My European trip has been cut short, but it has now started. I'm in Warsaw now and next week I head to Berlin, my first time in both Poland and Germany.
👀 What I've been consuming
🎬 Waterloo, Sergei Bondarchuk - Forget Ridley Scott and Joaquin Phoenix because Sergei Bondarchuk and Rod Steiger did it over 50 years ago. This film is a spectacular rendition of Napoleon's return from exile and the Battle of Waterloo. There are over 15,000 extras in it! And even better, it's available on YouTube.
🎭 The Mongol Khan, Hero Baatar - A limited-run play entirely in Mongolian. It follows a fictional khan and draws on the line of succession.

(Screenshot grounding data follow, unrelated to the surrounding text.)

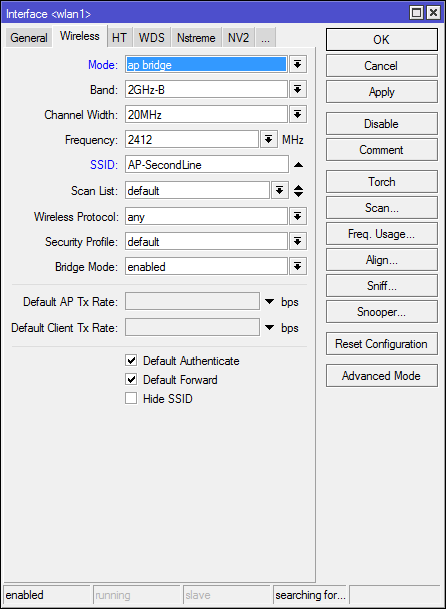Open the Freq. Usage tool

[x=382, y=234]
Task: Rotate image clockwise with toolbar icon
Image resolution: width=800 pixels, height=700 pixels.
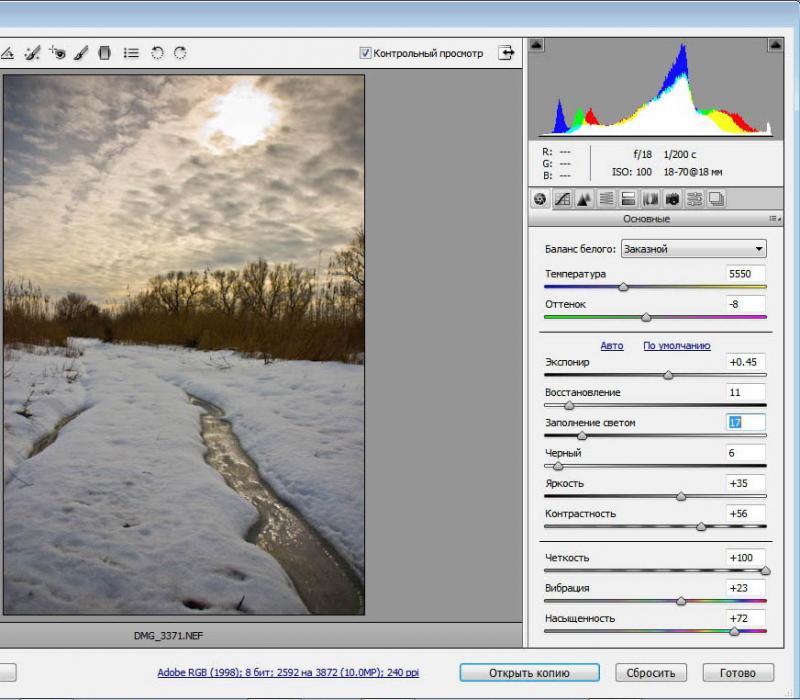Action: pos(180,53)
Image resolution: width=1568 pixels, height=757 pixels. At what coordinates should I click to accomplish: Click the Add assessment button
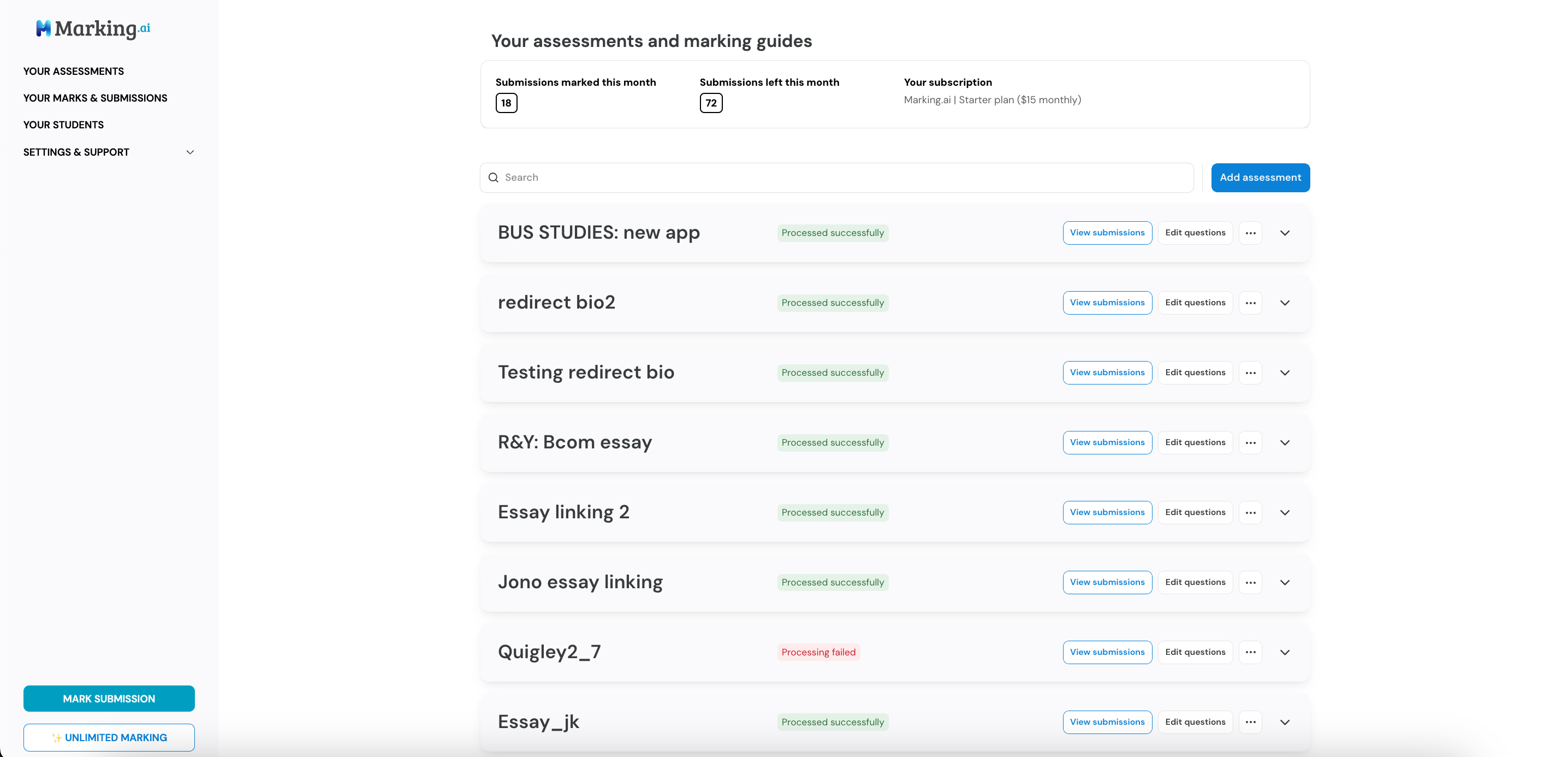(x=1260, y=177)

The production quality was INSANE!
📚The Flashman Papers, George MacDonald Fraser - The fictional memoirs of an 18th century British officer who rises through the ranks thanks to his dad buying his commission (this was an actual thing!). Harry Flashman is a racist and elitist womaniser and despite this, continues to climb the ranks thanks to incidental events. A very fun and easy read.
“Forward, the Light Brigade!” Was there a man dismayed? Not though the soldier knew Someone had blundered. Theirs not to make reply, Theirs not to reason why, Theirs but to do and die. Into the valley of Death Rode the six hundred.
Alfred, Lord Tennyson - The Charge of the Light Brigade (the Light Brigade Charge in the Crimean War led to the abolition of buying military commissions)
🔮 What's coming up
It's Christmas! I have a good friend staying with my family and I for Christmas, I'm excited to show him around my hometown
Two days after Christmas, I head to Lithuania and then I drive to Riga to spend New Year's with a couple of friends.